O estudo integra o campo da oncofertilidade – área que conecta oncologia e reprodução assistida – e analisou evidências já disponíveis sobre a preservação da fertilidade. Os resultados mostraram que mulheres com câncer de mama apresentam desempenho semelhante ao de mulheres saudáveis em critérios como número de óvulos recuperados, taxa de maturidade e fertilização. Protocolos que utilizam medicamentos como letrozol e tamoxifeno também se mostraram eficazes para proteger a saúde mamária durante o estímulo hormonal, sem prejuízos à segurança oncológica ou reprodutiva.

“O que mais nos chamou a atenção foi a consistência: tanto o total de óvulos quanto os maduros recuperados são comparáveis entre pacientes oncológicas e mulheres saudáveis. Isso traz segurança para o aconselhamento médico e esperança para quem sonha em ser mãe”, afirma Luana Rafael, aluna do nono semestre de Medicina e autora principal do trabalho.

A pesquisa reforça que a preservação da fertilidade em pacientes com câncer de mama é viável e segura, devendo ser encarada como um direito reprodutivo. Para a coautora Isabela Pedersoli, os dados podem embasar políticas públicas que garantam acesso à criopreservação antes do início do tratamento anticâncer. “O impacto é duplo: fortalece o direito das pacientes e organiza a base científica para que novos avanços sejam possíveis”, destaca.
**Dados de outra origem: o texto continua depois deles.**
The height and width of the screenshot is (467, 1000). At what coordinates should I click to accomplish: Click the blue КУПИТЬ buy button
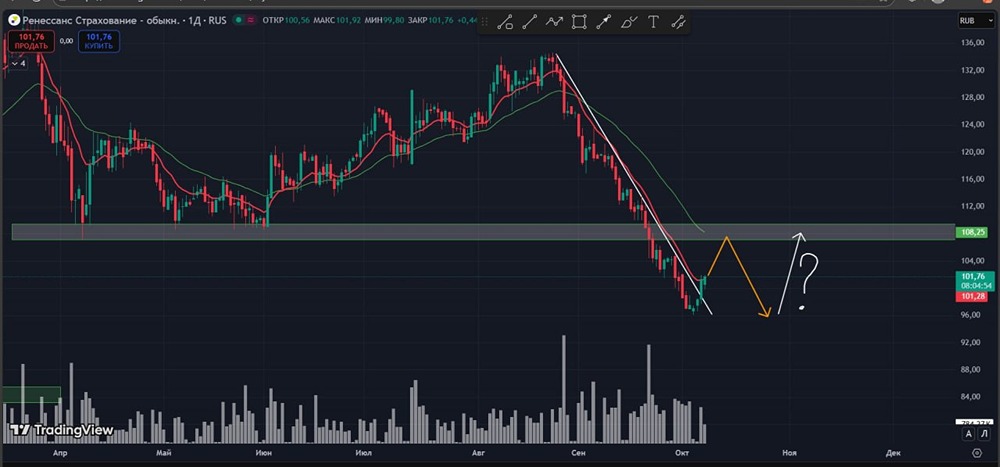pos(99,41)
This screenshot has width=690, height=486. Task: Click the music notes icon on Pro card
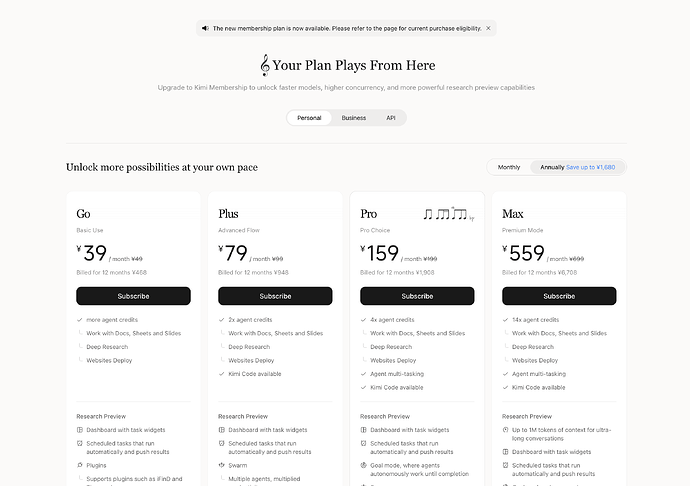448,214
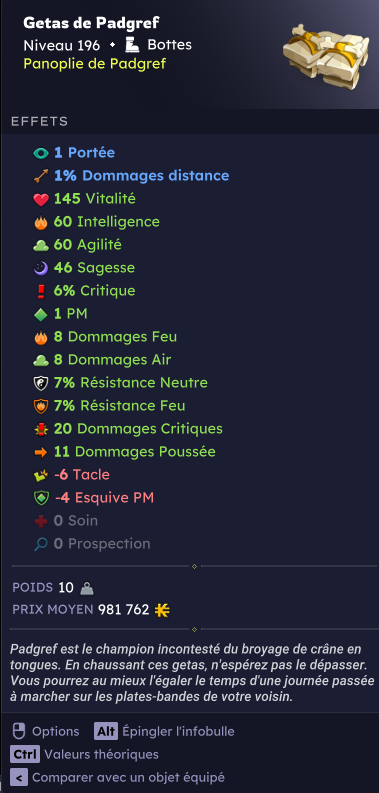Click the Dommages Poussée orange arrow icon
Image resolution: width=379 pixels, height=793 pixels.
coord(41,452)
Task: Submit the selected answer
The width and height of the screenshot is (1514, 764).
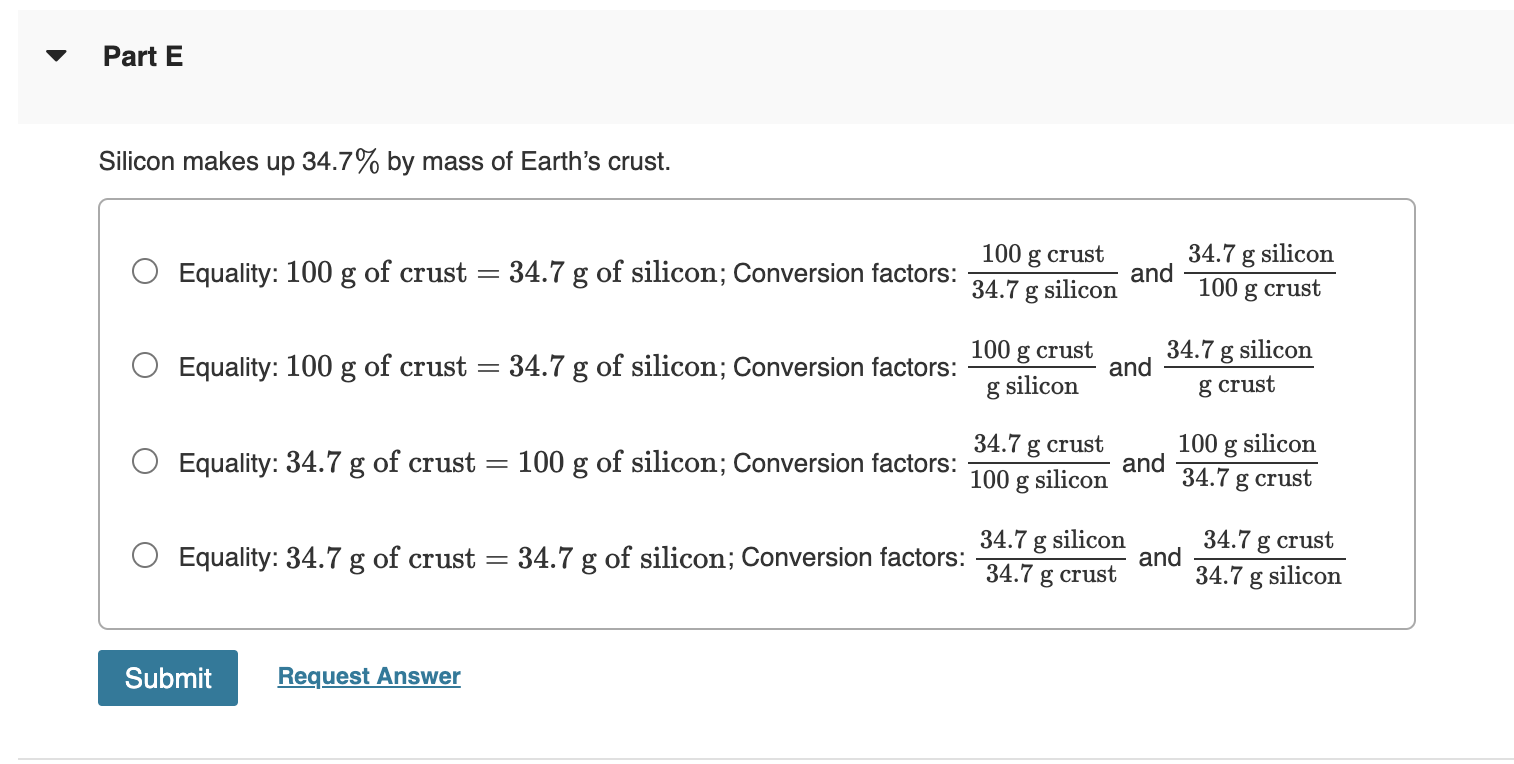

O orientador do estudo, professor de Medicina do CEUB, Bruno Ramalho, ressalta, porém, que ainda existem desafios a superar. “Precisamos, cada vez mais, confirmar a segurança oncológica da estimulação ovariana e da gravidez após a remissão. Embora já existam evidências positivas, o receio de interferência no prognóstico da doença ainda limita encaminhamentos para a reprodução assistida”, explica.

Desafios e próximos passos

Entre as barreiras à preservação da fertilidade estão o curto intervalo entre o diagnóstico e o início da quimioterapia, os custos do procedimento, o medo de comprometer o tratamento e as desigualdades de acesso. Para os pesquisadores, os resultados reforçam a importância de incluir a orientação sobre oncofertilidade no percurso terapêutico das pacientes e justificar linhas de financiamento específicas.

“Esse estudo é apenas um passo, mas um passo fundamental para mostrar que a maternidade após o câncer é uma possibilidade real. Preservar a fertilidade deve ser entendido como parte do direito à vida plena”, concluem as autoras.

Metodologia

A revisão seguiu as diretrizes internacionais PRISMA 2020 e analisou 64 publicações científicas. Destas, 18 estudos atenderam aos critérios de inclusão e foram avaliados em profundidade. Foram considerados indicadores como número e maturidade dos óvulos, taxas de fertilização, gravidez e nascimento de bebês vivos.

“O congelamento de óvulos já é visto como a técnica de escolha para preservar a fertilidade, mas ainda é uma prática recente na clínica. Nossa revisão sistemática organiza as evidências confiáveis e ajuda médicos e pacientes a tomarem decisões seguras”, finaliza Pedersoli.